Spain Successfully Auctions Off €4.94 Billion
Well… The stock jockeys used to talk about a Santa Rally… I don’t think they’ll get the chance to talk about that this year… Unless of course they are talking in the past tense! You see, the markets are really screwed up these days… Take gold, for instance… One would think that, with debt problems in the two largest economies in the world, investors would be flocking to gold… Unfortunately, though, the markets think like this… “We should flock to dollars and treasuries”… And that’s what I talked about last week when I said I finally figured out that, if investors are buying dollars, what do they need gold for?

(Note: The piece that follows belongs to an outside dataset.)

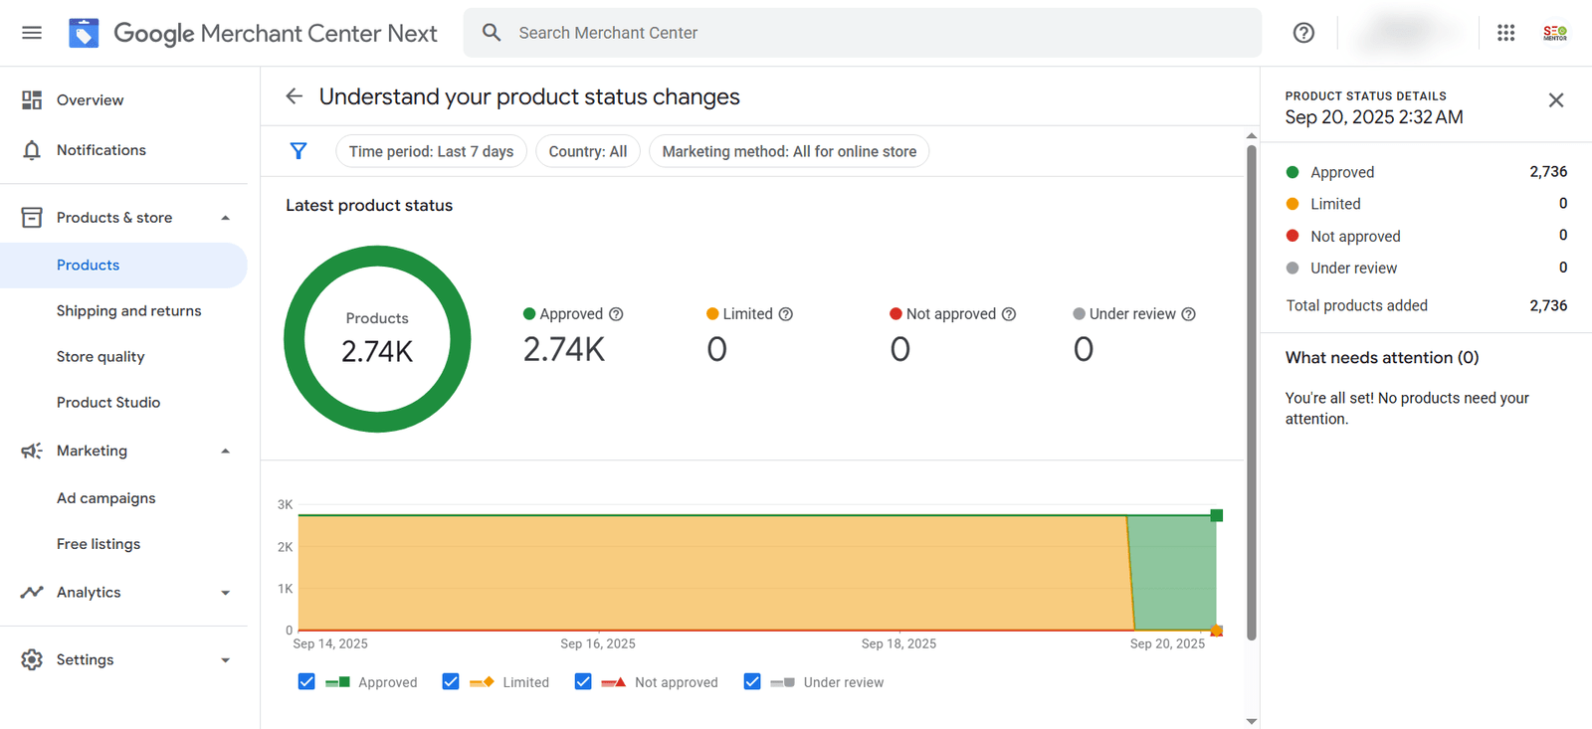Open the main hamburger menu
Image resolution: width=1592 pixels, height=729 pixels.
[x=32, y=33]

Of course, in my opinion, these people that have sold gold to buy dollars and treasuries will rue the day they did that! Gold lost about $50 off its figure yesterday… I used that as an opportunity to buy more… I sure hope I never have to depend on my gold holdings… But, what do you think will happen when The New York Times and The Wall Street Journal report that foreigners have said “no mas” to US debt? Oh brother! Better find a bunker!
No… I’m not an “end of the world as we know it” kind of guy… But I am an “end of the debt cycle” kind of guy… But then I’ve been that way for over 10 years… And things just keep getting worse!

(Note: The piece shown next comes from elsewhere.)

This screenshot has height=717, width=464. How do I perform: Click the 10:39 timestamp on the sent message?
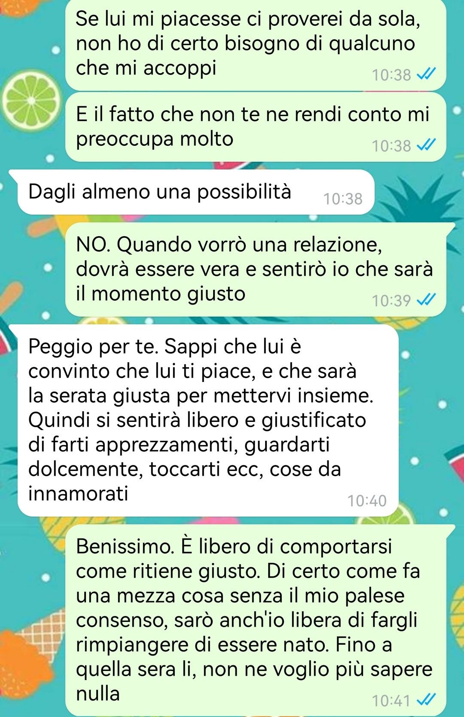point(391,300)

OK… Well, the euro (EUR) is attempting to get back to 1.32 this morning, but in reality that’s just rearranging the deck chairs on the Titanic… The euro is in dire straits, and the Eurozone leaders just don’t see that their inactions aren’t the tonic the euro needs. Eurozone leaders are talking about the penalties for future countries that get out of line with debt… But isn’t that putting the horse before the cart? I mean, what if there is no Eurozone in the future to follow these new debt rules? Eurozone leaders need to deal with the problems of how to finance debt…
And that’s the same problem that plagues the US as it lives from one auction to the next. But the markets, media, and other loudmouths don’t believe this to be a problem… Oh brother! They probably didn’t see the Tech Bubble… The Housing Bubble… And all the corporate scandal we’ve had here in the US and are still experiencing!

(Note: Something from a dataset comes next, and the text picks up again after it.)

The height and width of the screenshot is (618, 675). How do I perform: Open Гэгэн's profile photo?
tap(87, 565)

Anyway… Getting back to the problems of the Eurozone… I think the Eurozone leaders have a Big problem that they thought they could sweep under a rug… And that is the fact that the UK voted no to the treaty changes… And now Germany has voted no to the changes in the EFSF and ESM (remember I explained these two funds to you last week)… So back to the drawing board for the Eurozone leaders…
Speaking of the UK… I mentioned last week that I didn’t like what I was hearing from the Eurozone Summit, regarding what the UK was doing… Basically, the UK, in exchange for giving its agreement for the treaty change, asked for specific protocol on financial services. Special treatment for London… However, it has always been my thought that the UK is important to the Eurozone/European Union…
The thing that really gets me is this: The change in the treaty to introduce new fiscal discipline would have applied only to the Eurozone members, but…needed the approval of all 27 European Union members… And the UK pulled this act… I guess they know what I just said, that the EU needs them… So… Eventually, if the UK was to join the euro, these changes would affect them… But, face it… The UK is never going to join the euro, even if the euro wasn’t having these problems right now. The pound sterling (GBP) was never going to be converted to euros… So… With that in mind, what difference did it make to the UK whether the changes that were agreed upon by the other 26 members were changed?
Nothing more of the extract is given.